33.5 Quarks: is that all there is?  (Page 7/20)

Explain how the weak force can change strangeness by changing quark flavor.

Beta decay is caused by the weak force, as are all reactions in which strangeness changes. Does this imply that the weak force can change quark flavor? Explain.

Why is it easier to see the properties of the c , b , and t quarks in mesons having composition $W^{-}$ or $t\stackrel{-}{t}$ rather than in baryons having a mixture of quarks, such as udb ?

How can quarks, which are fermions, combine to form bosons? Why must an even number combine to form a boson? Give one example by stating the quark substructure of a boson.

What evidence is cited to support the contention that the gluon force between quarks is greater than the strong nuclear force between hadrons? How is this related to color? Is it also related to quark confinement?

Discuss how we know that $\pi \text{-mesons}$ ( ${\pi }^{+},\pi ,{\pi }^0$ ) are not fundamental particles and are not the basic carriers of the strong force.

An antibaryon has three antiquarks with colors $\stackrel{-}{R}\stackrel{-}{G}\stackrel{-}{B}$ . What is its color?

Suppose leptons are created in a reaction. Does this imply the weak force is acting? (for example, consider $\beta$ decay.)

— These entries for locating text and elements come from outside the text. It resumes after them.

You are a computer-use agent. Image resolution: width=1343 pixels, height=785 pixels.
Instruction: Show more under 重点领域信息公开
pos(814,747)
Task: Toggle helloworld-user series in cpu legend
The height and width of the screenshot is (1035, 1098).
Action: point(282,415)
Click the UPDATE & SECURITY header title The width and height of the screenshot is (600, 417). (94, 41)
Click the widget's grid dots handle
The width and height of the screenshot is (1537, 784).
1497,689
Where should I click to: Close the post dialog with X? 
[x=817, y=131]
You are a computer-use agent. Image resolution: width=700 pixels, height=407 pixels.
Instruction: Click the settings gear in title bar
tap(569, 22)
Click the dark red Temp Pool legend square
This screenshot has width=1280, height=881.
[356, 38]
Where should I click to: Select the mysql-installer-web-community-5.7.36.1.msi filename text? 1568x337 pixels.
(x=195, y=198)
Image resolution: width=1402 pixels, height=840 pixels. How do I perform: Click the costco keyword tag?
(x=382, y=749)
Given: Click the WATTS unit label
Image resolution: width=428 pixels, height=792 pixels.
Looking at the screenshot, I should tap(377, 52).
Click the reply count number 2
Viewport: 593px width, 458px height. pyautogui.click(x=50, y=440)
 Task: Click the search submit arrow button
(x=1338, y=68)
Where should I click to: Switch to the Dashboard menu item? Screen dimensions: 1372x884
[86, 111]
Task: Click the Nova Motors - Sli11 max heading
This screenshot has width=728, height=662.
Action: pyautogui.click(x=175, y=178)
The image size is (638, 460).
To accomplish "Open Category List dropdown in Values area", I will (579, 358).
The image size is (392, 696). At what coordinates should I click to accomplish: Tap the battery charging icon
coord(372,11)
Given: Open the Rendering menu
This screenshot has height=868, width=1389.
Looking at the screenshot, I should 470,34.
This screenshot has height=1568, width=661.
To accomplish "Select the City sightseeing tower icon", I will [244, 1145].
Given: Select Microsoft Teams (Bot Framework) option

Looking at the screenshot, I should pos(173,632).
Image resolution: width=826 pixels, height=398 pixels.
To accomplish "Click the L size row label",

How can the lifetime of a particle indicate that its decay is caused by the strong nuclear force? How can a change in strangeness imply which force is responsible for a reaction? What does a change in quark flavor imply about the force that is responsible?

(a) Do all particles having strangeness also have at least one strange quark in them?

(b) Do all hadrons with a strange quark also have nonzero strangeness?

The sigma-zero particle decays mostly via the reaction ${\text{Σ}}^0\to {\text{Λ}}^0+\gamma$ . Explain how this decay and the respective quark compositions imply that the ${\text{Σ}}^0$ is an excited state of the ${\text{Λ}}^0$ .

What do the quark compositions and other quantum numbers imply about the relationships between the ${\text{Δ}}^{+}$ and the proton? The ${\text{Δ}}^0$ and the neutron?

Discuss the similarities and differences between the photon and the $Z^0$ in terms of particle properties, including forces felt.

Identify evidence for electroweak unification.

The quarks in a particle are confined, meaning individual quarks cannot be directly observed. Are gluons confined as well? Explain

(a) Verify from its quark composition that the ${\text{Δ}}^{+}$ particle could be an excited state of the proton.

(b) There is a spread of about 100 MeV in the decay energy of the ${\text{Δ}}^{+}$ , interpreted as uncertainty due to its short lifetime. What is its approximate lifetime?

(c) Does its decay proceed via the strong or weak force?

Accelerators such as the Triangle Universities Meson Facility (TRIUMF) in British Columbia produce secondary beams of pions by having an intense primary proton beam strike a target. Such “meson factories” have been used for many years to study the interaction of pions with nuclei and, hence, the strong nuclear force. One reaction that occurs is ${\pi }^{+}+p\to {\text{Δ}}^{\text{++}}\to {\pi }^{+}+p$ , where the ${\text{Δ}}^{\text{++}}$ is a very short-lived particle. The graph in [link] shows the probability of this reaction as a function of energy. The width of the bump is the uncertainty in energy due to the short lifetime of the ${\text{Δ}}^{\text{++}}$ .

(a) Find this lifetime.

(b) Verify from the quark composition of the particles that this reaction annihilates and then re-creates a d quark and a $\stackrel{-}{d}$ antiquark by writing the reaction and decay in terms of quarks.

(c) Draw a Feynman diagram of the production and decay of the ${\text{Δ}}^{\text{++}}$ showing the individual quarks involved.